Questionado sobre o que poderá resultar destes protestos que se prolongam no tempo, Mário Nogueira tem "esperança que haja bom senso por parte do governo” e reconhece que muitos dos problemas “não se resolvem de hoje para amanhã”, mas espera que o Ministério da Educação “deixe de adiar o problema, que deixe de adiar a discussão”.

"Se houver um único dia que os professores trabalharam e que fique por contar, a luta não vai parar.”
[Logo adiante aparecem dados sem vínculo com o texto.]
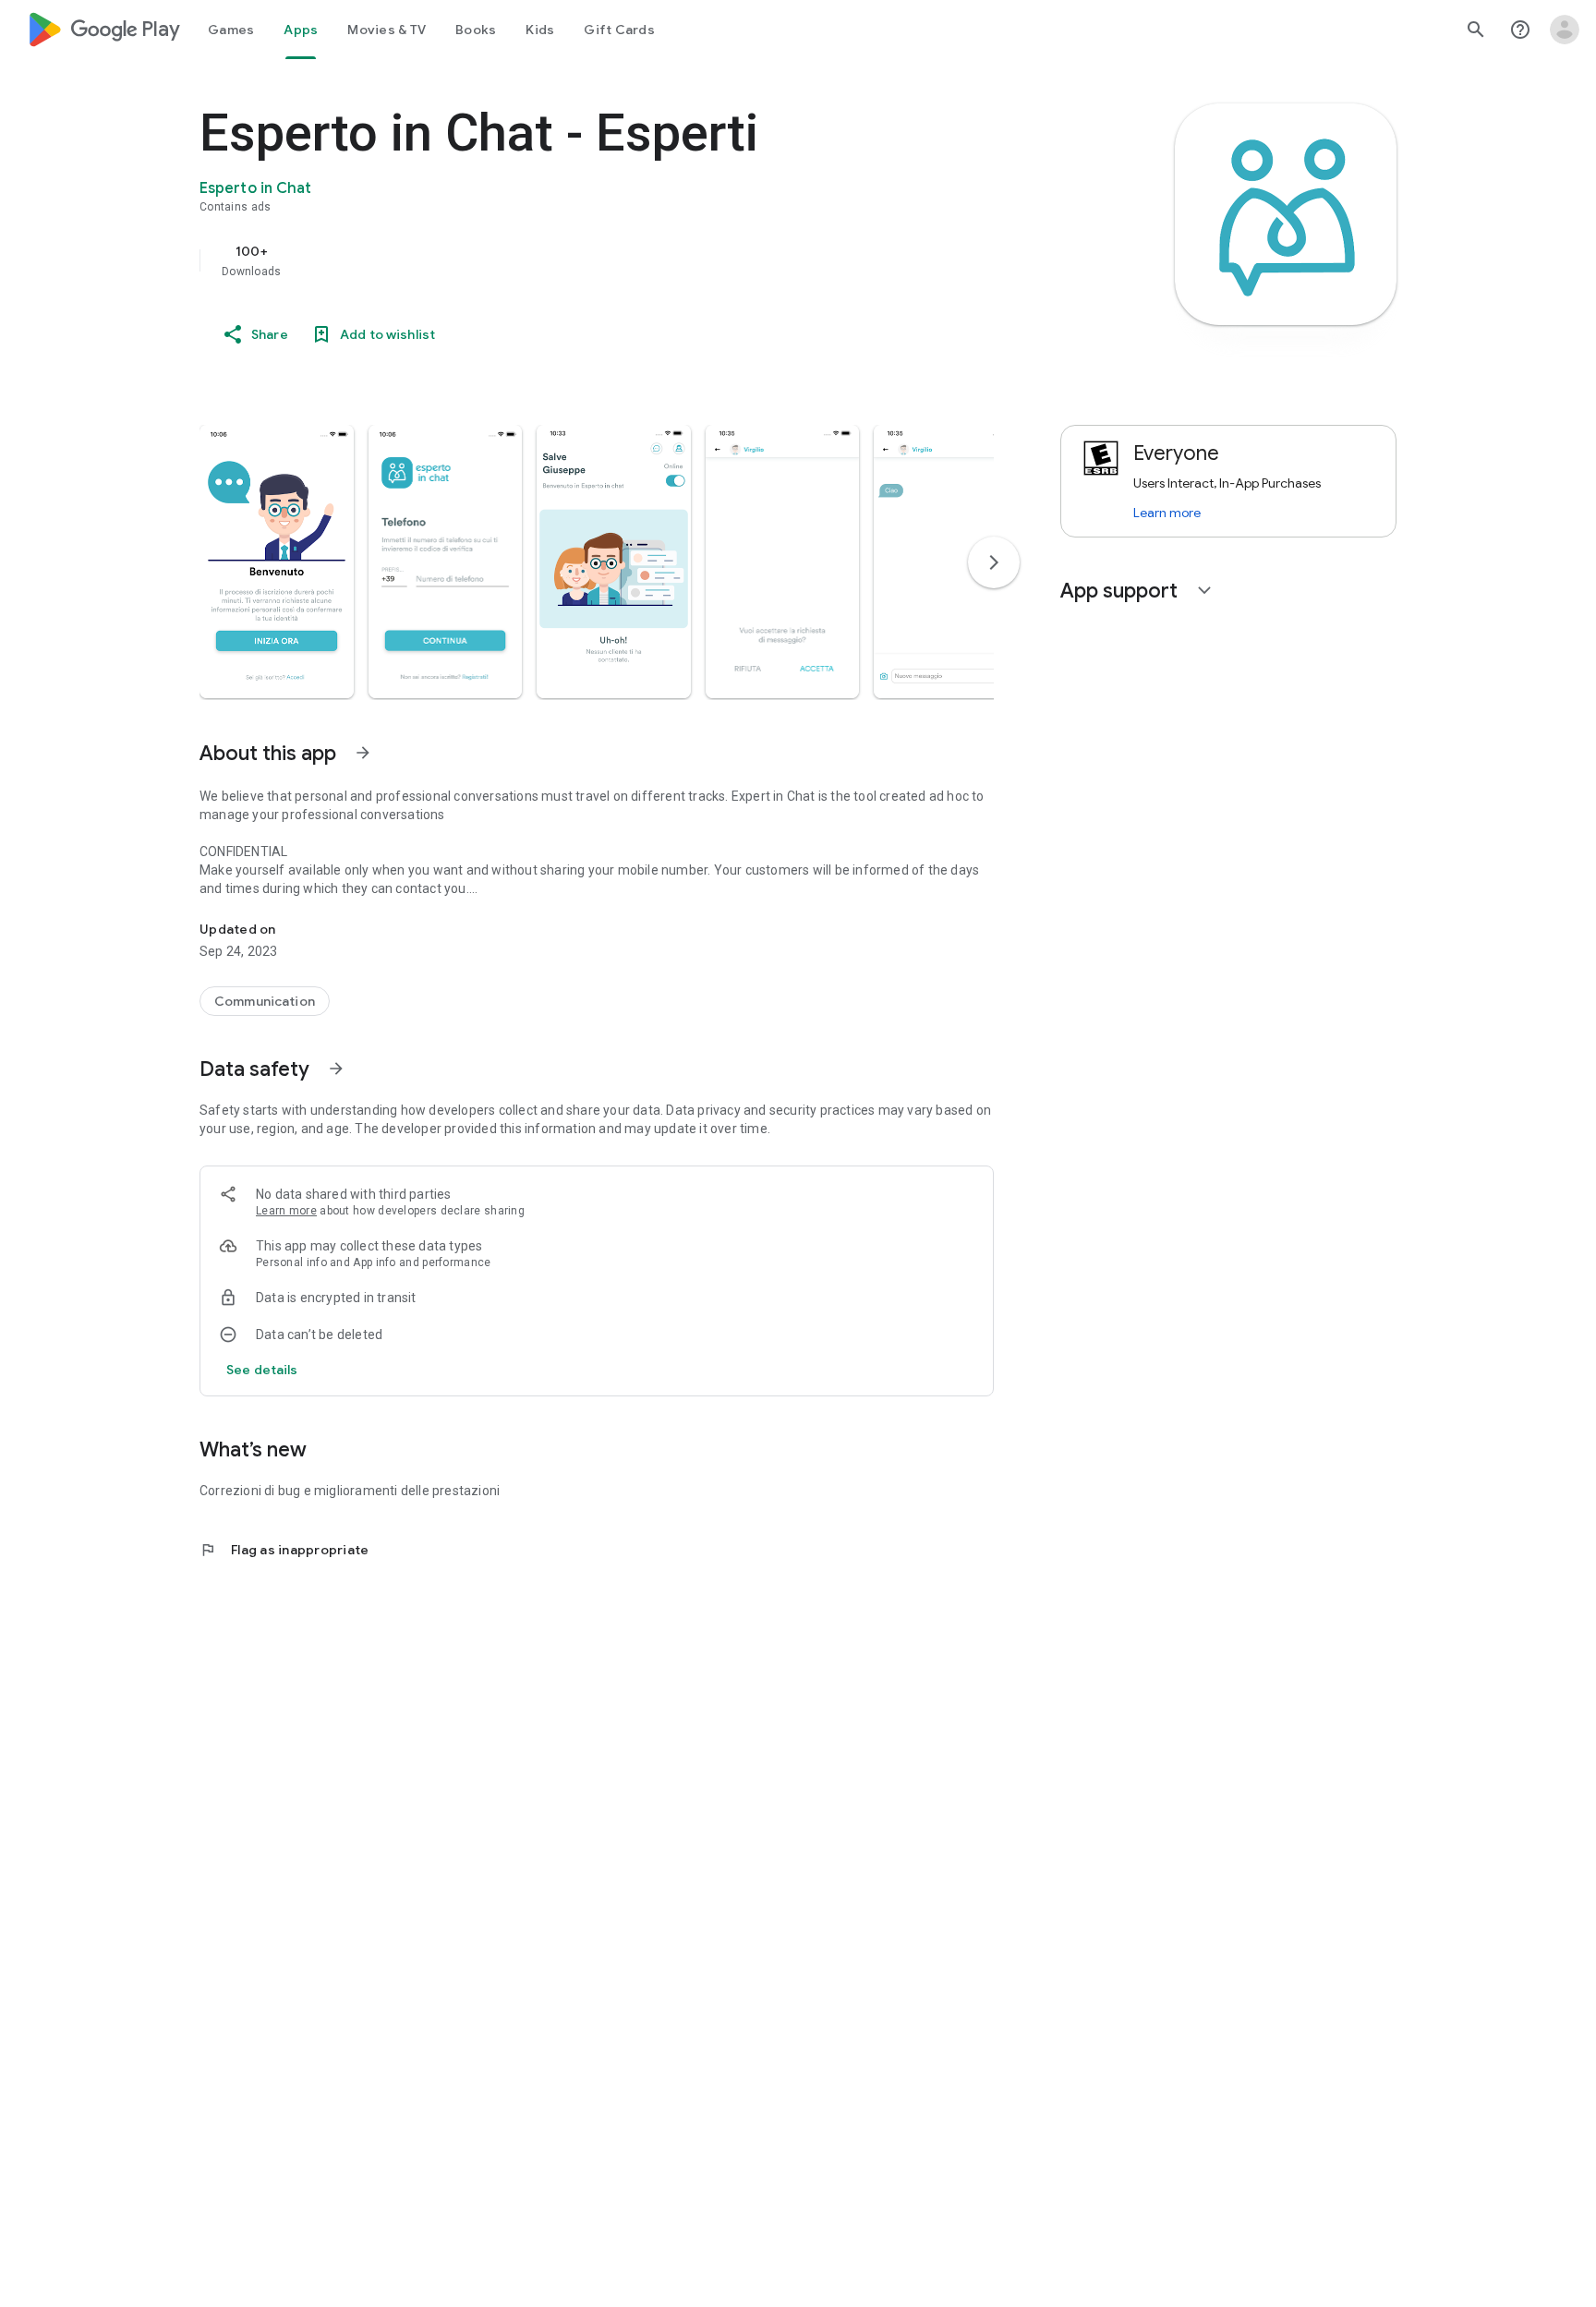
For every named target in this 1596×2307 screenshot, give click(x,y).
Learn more (286, 1210)
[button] (277, 561)
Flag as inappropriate (284, 1549)
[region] (569, 260)
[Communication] (265, 1001)
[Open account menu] (1564, 29)
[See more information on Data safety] (336, 1068)
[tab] (231, 29)
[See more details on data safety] (262, 1369)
“Apresentamos ao Ministério da Educação, em agosto último, uma proposta que ia no sentido de termos um protocolo para a legislatura e que ao longo da mesma fossem, progressiva e faseadamente, se revolvendo os problemas. O Ministério da Educação, até hoje, nunca deu resposta, vai sempre adiando a discussão. E, portanto, pedimos ao ministro da Educação que pegue ponto por ponto na proposta negocial e que a calendarize. Há algumas que são prioritárias, que podem ficar resolvidas já, há outras que tem de o ser ao longo dos anos, dado o custo financeiro que têm”.

“Nós só chegamos a este ponto de protesto e greve porque o Ministério até hoje decidiu empurrar para a frente a resolução dos problemas”, explica.

"O que não aceitamos é que haja um aspeto que fique por resolver, por exemplo, o tempo de serviço. Se houver um único dia que os professores trabalharam e que fique por contar, a luta não vai parar”, avisa o dirigente da Fenprof.

Questionado sobre o movimento STOP, que se formou recentemente, Mário Nogueira reconhece a sua agenda própria, mas desejava que estivessem todos juntos, pois “a unidade constrói-se pela convergência", e apelou a todos para que estejam "juntos, nesta luta".

Protesto dos professores em Coimbra
Protesto de professores em Coimbra. créditos: Manuel Ribeiro/Sapo24

O secretário-geral aproveitou ainda para identificar todas as estruturas sindicais que se juntaram à Fenprof nesta greve por distritos: Associação Sindical de Professores Licenciados (ASPL), Pró-Ordem dos Professores - Associação Sindical/Federação Portuguesa dos Professores, Sindicato dos Educadores e Professores Licenciados (SEPLEU), Sindicato Nacional dos Profissionais de Educação (SINAPE), Sindicato Nacional e Democrático dos Professores (SINDEP), Sindicato Independente de Professores e Educadores (SIPE) e Sindicato Nacional dos Professores Licenciados pelos Politécnicos e Universidades (SPLIU) e Federação Nacional de Educação (FNE).

Amanhã, a cidade de Évora será o oitavo distrito a receber os protestos dos professores. No dia 11 de fevereiro, está prevista uma greve geral com concentração nacional de professores em Lisboa, distrito que no dia 16 de janeiro deu o arranque a este protesto itinerante.